On March 8, 2018, the Issuer entered into a securities purchase agreement (the “Purchase Agreement”) with Searchlight II TBO, L.P. and Searchlight II TBO-W, pursuant to which the Issuer agreed to sell to Searchlight II TBO, L.P. $150,000,000 in aggregate principal amount of its second lien notes, and to Searchlight II TBO-W warrants to acquire an aggregate of 18,065,775 shares of the Issuer’s Common Stock at an exercise price of $0.01 per share (the “Penny Warrants”), and warrants to acquire an aggregate of 13,000,000 shares of Common Stock at an exercise price of $1.57 per share (the “Market Warrants” and, together with the Penny Warrants, the “Warrants”), for an aggregate price of $150,000,000.  The source of funds for these purchases was capital contributions made by the investors in the Reporting Persons together with available lines of credit.

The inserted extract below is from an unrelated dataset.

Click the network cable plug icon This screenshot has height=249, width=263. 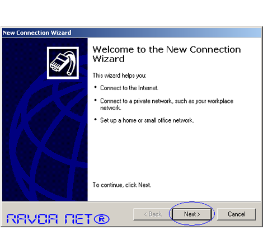(63, 63)
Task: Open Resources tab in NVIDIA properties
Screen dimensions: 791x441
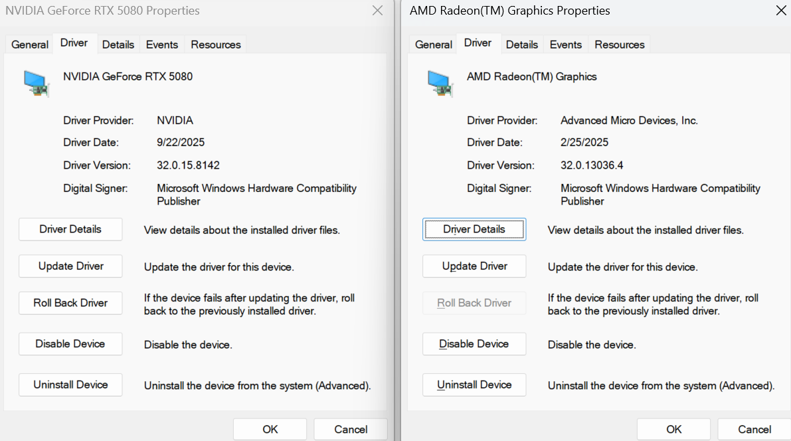Action: (x=216, y=44)
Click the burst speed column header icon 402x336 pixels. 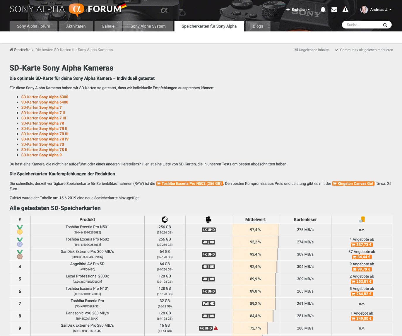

Item 4.  Purpose of Transaction.
The information set forth in Items 3 and 6 hereof is hereby incorporated by reference into this Item 4.

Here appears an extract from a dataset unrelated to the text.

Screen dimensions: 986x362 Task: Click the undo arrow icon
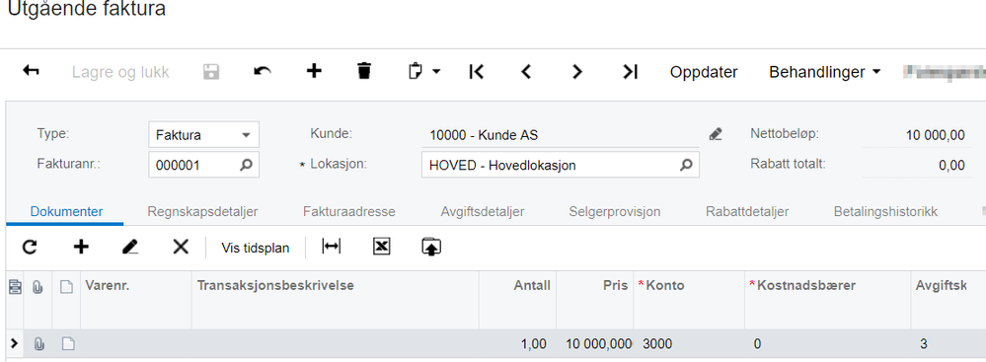263,72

The Reporting Persons acquired beneficial ownership of the Warrants and the underlying shares of Common Stock as described in this Schedule 13D for investment purposes and intend to review their investments in the Issuer on a continuing basis.  Subject to the terms of the Purchase Agreement, Warrantholders Agreement (as defined below) and the Warrants and depending on various factors, including but not limited to the Issuer’s financial position and strategic direction, price levels of the Common Stock, conditions in the securities markets, and general economic and industry conditions, the Reporting Persons may in the future take actions with respect to the investment in the Issuer as they deem appropriate, including changing their current intentions, with respect to any or all matters required to be disclosed in this Schedule 13D.

Pursuant to the Warrantholders Agreement, the Issuer increased the size of its Board and appointed two Searchlight designees as Class III directors with a term expiring in 2020.

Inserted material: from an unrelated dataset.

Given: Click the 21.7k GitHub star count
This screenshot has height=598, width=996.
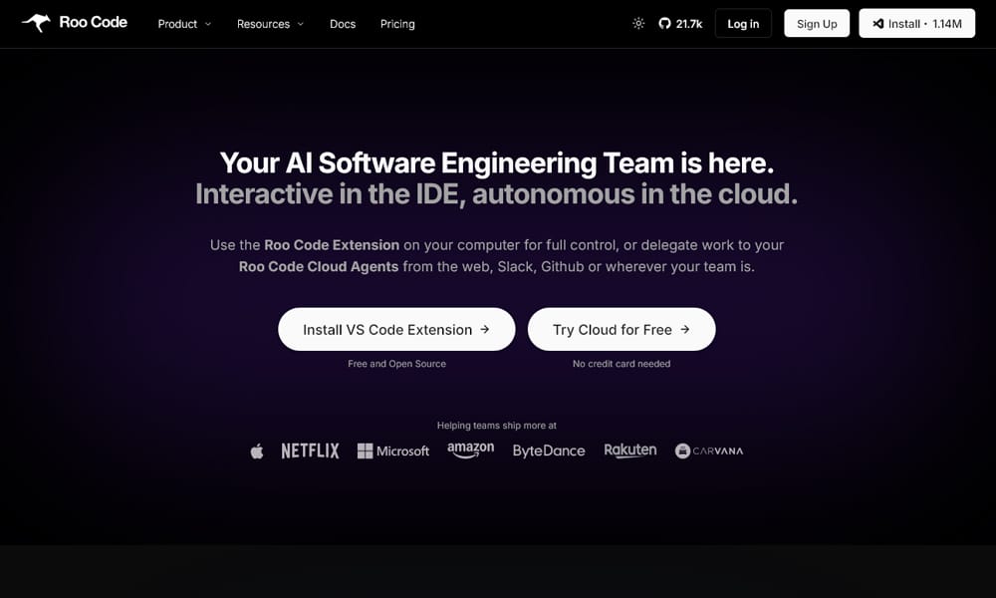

Subject to the provisions in the Purchase Agreement and the Warrantholders Agreement regarding (i) the acquisition of additional shares of Common Stock by the Reporting Persons, (ii) the vesting of the Warrants and (iii) transfer restrictions with respect to the Warrants, the Reporting Persons intend to continually review, consider and evaluate their
 
 

 
CUSIP No.  None
SCHEDULE 13D
Page 11 of 17
 
 
ongoing investment in the Issuer and all potential options with respect thereto. The Reporting Persons may, with or without the assistance of legal and/or financial advisors, engage in communications (including, without limitation, through Searchlight’s board designees) with, without limitation, one or more shareholders of the Issuer, management of the Issuer, one or more members of the board of directors of the Issuer, and may make suggestions, recommendations and/or proposals concerning changes to the Issuer’s operations, prospects, business and financial strategies, strategic transactions, assets and liabilities, business and financing alternatives and such other matters as the Reporting Persons may deem relevant to their investment in the Issuer.  The Reporting Persons expect that they will, from time to time, review their investment position, with or without the assistance of legal and/or financial advisors, in the Issuer and may, depending on the Issuer’s performance, other market conditions and such other matters as the Reporting Persons may deem relevant, increase or decrease their investment position in the Issuer’s Common Stock and/or invest in the debt securities of the Issuer.  In addition, the Reporting Persons may, from time to time, make additional purchases of Common Stock or debt securities of the Issuer either in the open market or in privately-negotiated transactions, depending upon the Reporting Persons’ evaluation of the Issuer’s business, prospects and financial condition, the market for the Common Stock or debt securities, other opportunities available to the Reporting Persons, general economic conditions, stock market conditions and other factors.  Depending upon the factors noted above, the Reporting Persons may also decide to hold or dispose of all or part of their investments in the Issuer and/or enter into derivative transactions with institutional counterparties with respect to the Issuer’s securities, including the Common Stock.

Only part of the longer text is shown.